The common denominator between the two seemingly unrelated events is this: They both celebrate the city's burgeoning culture, and both strive for inclusiveness within its diverse elements.
Downtown Lynn was buzzing with activity last week. Artists could be seen high up on hydraulic lifts, putting the finishing touches on their murals. And the party on Mt. Vernon Street was held in perfect summer weather (as opposed to last year's rain), and attendance was robust and enthusiastic.
Beyond Walls has every right to celebrate its accomplishments and to toot its own horn about its contributions to Lynn's cultural landscape. However, that zeal has been seen by some as an attempt to take sole credit for it, especially put up against the apparently continuing perception of Lynn as a veritable O.K. Corral, where the Earp Brothers and Doc Holliday still roam the streets 24/7.
Lynn is an old industrial city that — for years — has been stuck between its heyday and where it will eventually find its new destiny. It's getting there, but it has a way to go. Nobody is suggesting Lynn is Shangri La, but we hope the arts can help give it a kinder, gentler reputation.
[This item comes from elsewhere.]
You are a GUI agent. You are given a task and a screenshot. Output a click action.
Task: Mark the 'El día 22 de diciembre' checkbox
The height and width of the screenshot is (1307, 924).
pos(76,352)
And Beyond Walls does not take sole credit for the arts renaissance in Lynn. Community Engagement Coordinator Josie Santos said last week that Lynn has always had that element.
"Look at City Hall," she said. "Look at the library. Those buildings are beautiful. Just observe the architecture. It is amazing."
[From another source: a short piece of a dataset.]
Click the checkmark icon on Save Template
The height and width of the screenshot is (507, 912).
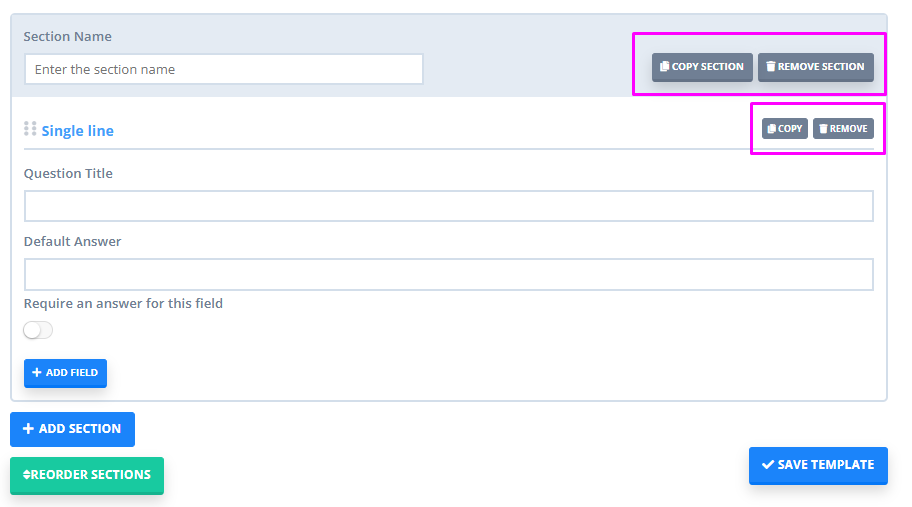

Those within Beyond Walls are quick to give credit to the diverse arts elements, from the Lynn Museum, to LynnArts, to Raw Art Works (RAW) to City Hall. Founder and executive director Al Wilson is well aware of what came before his initiative began in Lynn three years ago, and certainly does not want to be seen as thumping his own chest to the exclusion of other groups.
In fact, said Charlotte Maher, project manager, the aforementioned groups have bent over backwards to help Beyond Walls.
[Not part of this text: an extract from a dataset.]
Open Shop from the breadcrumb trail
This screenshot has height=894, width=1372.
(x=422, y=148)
"I think it's fascinating how many of these community groups were anxious to help us," she said. "We've had the support of all the arts organizations, the Boys and Girls Club, YMCA … these are groups ingrained in the city."
One thing Santos feels might seem to give Beyond Walls more visibility is, well, that it is more visible.
"That is to say the art is more visible," she said. "It's outside, and it fills up the walls on the buildings. Other art in the city is inside a building."
But, she said, never make the mistake of calling any of these groups more significant than another.
"The city has this potential for arts," she said. "You can see it through RAW, the way some kids just come out transformed."
Raw Art Works, founded 31 years ago by Mary Flannery, was designed as an art therapy program for incarcerated youth. Its intent was to put paint brushes in the hands of youth to help them express their feelings.
Of course, as long as there has been art, there have been people who do not appreciate it. Back in the late 1980s into the '90s, then-Community Development director Jansi Chandler authorized the painting of murals over vacant storefronts "because we wanted to do something different with them, to make them look nice as opposed to what they were. Our hope was that people would see them and perhaps start businesses in them."
She was accused of covering over the reality of what was underneath — as if the blight created a more palatable view.
"But I went by there recently and all of the spaces are occupied," she said. "We must have done a good job."
She said what the CD department did in the 1990s is essentially the same as what Wilson and Beyond Walls is doing now.
"I think we were after the same things," she said, "but (Beyond Walls is) on a much grander scale."
The idea of an arts and cultural district in Lynn was Chandler's vision, and its institution went a long way toward establishing organizations such as LynnArts — whose first executive director was former State Rep. Steven M. Walsh — the Community Minority Cultural Center, the museum or, for that matter, Beyond Walls, she said.
Next up is the Festival La Voz, which is sponsored by the La Voz publication of Essex Media Group and includes resource tables, live entertainment provided by internationally renowned artists and local talent, a baseball clinic for kids hosted by the Roberto Clemente Foundation, a display of four Red Sox World Series trophies, food and beer, and more.
Fraser Field has a capacity of 3,500, which will better accommodate the number of people who are expected to attend.
"During our third year hosting this event, the goal continues to be the same: To celebrate community, support diversity and inclusion through the commemoration of Latino culture," said Carolina Trujillo, EMG's community relations director and La Voz director. Like Beyond Walls, the festival aims to make it easier, and more fun, for different elements of the city to mingle, to socialize, and know more about each other. And it is one more component of a movement to remake the City of Lynn.